Kolorektal kanserde epigenetik bir çalışma: lıne-1 retrotranspozonunda 5` UTR metilasyon değişimlerinin araştırılması

Abstract

Dünyada kanser ölümlerinin önde gelen nedenlerinden biri de kolorektal kanser olup genetik ve epigenetik değişikliklerin birikimi sonucu meydana gelmektedir. Epigenetik değişikliklerden biri olan DNA metilasyonu, genomik kararlılık ve gen ifadesinin düzenlenmesinde anahtar bir mekanizma olarak tanımlanmıştır. Genomun çoğunluğunu oluşturan tekrar dizilerinde meydana gelen DNA metilasyon içeriğindeki bir azalma, çeşitli malignansilerin oluşumu ile ilişkilendirilmiştir. İnsan genomunun yaklaşık %17'sini oluşturan LINE-1 tekrar dizileri, DNA metilasyon ölçümü bağlamında en çok ilgilenilen dizidir. Bu çalışmada kolorektal kanserde, LINE-1 5' UTR'sinin metilasyon durumunun incelenmesi amaçlandı. Kolorektal kanser teşhisi konmuş hastalara ait normal ve tümör arşiv dokusundan DNA izolasyonu yapıldı. LINE-1 5' UTR'sinin belirlenen altı farklı bölgesi özel olarak tasarlanmış primer setleri kullanılarak PCR ile çoğaltıldı. Sonrasında CG dinükleotitlerindeki metilasyon değişimini değerlendirmek amacıyla HRM analizi yapıldı. 1. bölgenin analizinde normal ve tümörlü dokular arasında anlamlı bir fark bulundu (p<0.001). Sonuç olarak, bu bölgenin kolorektal kanser olgularında ve kanserleşme sürecinde metilasyon seviyesindeki azalmanın belirlenmesinde biyobelirteç olarak kullanılabileceği düşünülmektedir.

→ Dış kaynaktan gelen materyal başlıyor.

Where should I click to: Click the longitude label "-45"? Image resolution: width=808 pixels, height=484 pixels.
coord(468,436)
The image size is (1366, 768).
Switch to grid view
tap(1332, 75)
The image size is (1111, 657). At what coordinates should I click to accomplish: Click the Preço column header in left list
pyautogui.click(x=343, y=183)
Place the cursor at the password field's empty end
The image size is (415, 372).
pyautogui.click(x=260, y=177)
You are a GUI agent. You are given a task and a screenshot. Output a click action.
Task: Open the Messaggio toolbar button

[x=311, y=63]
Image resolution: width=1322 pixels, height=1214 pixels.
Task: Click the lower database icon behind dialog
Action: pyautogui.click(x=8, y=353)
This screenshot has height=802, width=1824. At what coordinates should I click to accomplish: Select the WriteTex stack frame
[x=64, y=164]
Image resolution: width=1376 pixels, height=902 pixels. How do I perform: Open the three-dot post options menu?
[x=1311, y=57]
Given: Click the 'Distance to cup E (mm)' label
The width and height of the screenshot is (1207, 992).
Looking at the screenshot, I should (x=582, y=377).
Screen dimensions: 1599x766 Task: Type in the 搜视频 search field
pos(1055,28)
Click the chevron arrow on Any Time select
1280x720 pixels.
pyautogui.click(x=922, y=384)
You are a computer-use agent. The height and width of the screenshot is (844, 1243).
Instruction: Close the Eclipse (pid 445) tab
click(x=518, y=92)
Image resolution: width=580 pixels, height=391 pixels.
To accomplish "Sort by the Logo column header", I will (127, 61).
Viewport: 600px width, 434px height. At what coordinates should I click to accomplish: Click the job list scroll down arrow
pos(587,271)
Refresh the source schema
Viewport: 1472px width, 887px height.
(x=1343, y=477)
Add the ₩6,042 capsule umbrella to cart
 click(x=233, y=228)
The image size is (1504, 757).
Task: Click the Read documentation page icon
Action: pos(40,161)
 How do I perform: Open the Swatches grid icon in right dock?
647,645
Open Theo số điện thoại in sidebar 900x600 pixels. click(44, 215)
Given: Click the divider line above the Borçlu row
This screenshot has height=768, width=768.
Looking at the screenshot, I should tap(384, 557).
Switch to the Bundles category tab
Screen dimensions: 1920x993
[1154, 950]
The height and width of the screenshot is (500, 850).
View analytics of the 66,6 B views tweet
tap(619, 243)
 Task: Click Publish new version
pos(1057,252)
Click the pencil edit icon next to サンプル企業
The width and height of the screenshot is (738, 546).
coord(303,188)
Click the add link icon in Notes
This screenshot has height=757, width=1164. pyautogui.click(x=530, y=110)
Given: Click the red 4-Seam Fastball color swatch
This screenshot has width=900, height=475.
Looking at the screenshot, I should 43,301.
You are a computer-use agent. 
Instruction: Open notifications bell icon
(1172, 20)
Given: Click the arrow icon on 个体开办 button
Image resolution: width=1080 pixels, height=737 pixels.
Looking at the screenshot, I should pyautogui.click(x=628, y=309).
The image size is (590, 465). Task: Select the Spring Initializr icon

One of the leading causes of cancer deaths in the world is colorectal cancer and occurs as a result of the accumulation of genetic and epigenetic changes. DNA methylation, one of the epigenetic changes, has been described as a key mechanism in regulating genomic stability and gene expression. A decrease in DNA methylation content in the repeated sequences, which constitutes the majority of the genome, has been associated with the formation of various malignancies. The LINE-1 repeated sequences, which account for about 17% of the human genome, are the most interesting sequence in the context of DNA methylation measurement. In this study, it was aimed to investigate the methylation status of LINE-1 5' UTR in colorectal cancer. DNA isolation was performed from normal and tumor archive tissue of patients diagnosed with colorectal cancer. Six different regions of LINE-1 5' UTR were amplified by PCR using specially designed primer sets. HRM analysis was then performed to avaluate the methylation changes in CG dinucleotides. A significant difference was found between normal and tumor tissues in the analysis of the 1st region (p<0.001). As a result, it is thought that this region can be used as a biomarker in determining the decrease of methylation level in colorectal cancer cases and in the cancer process.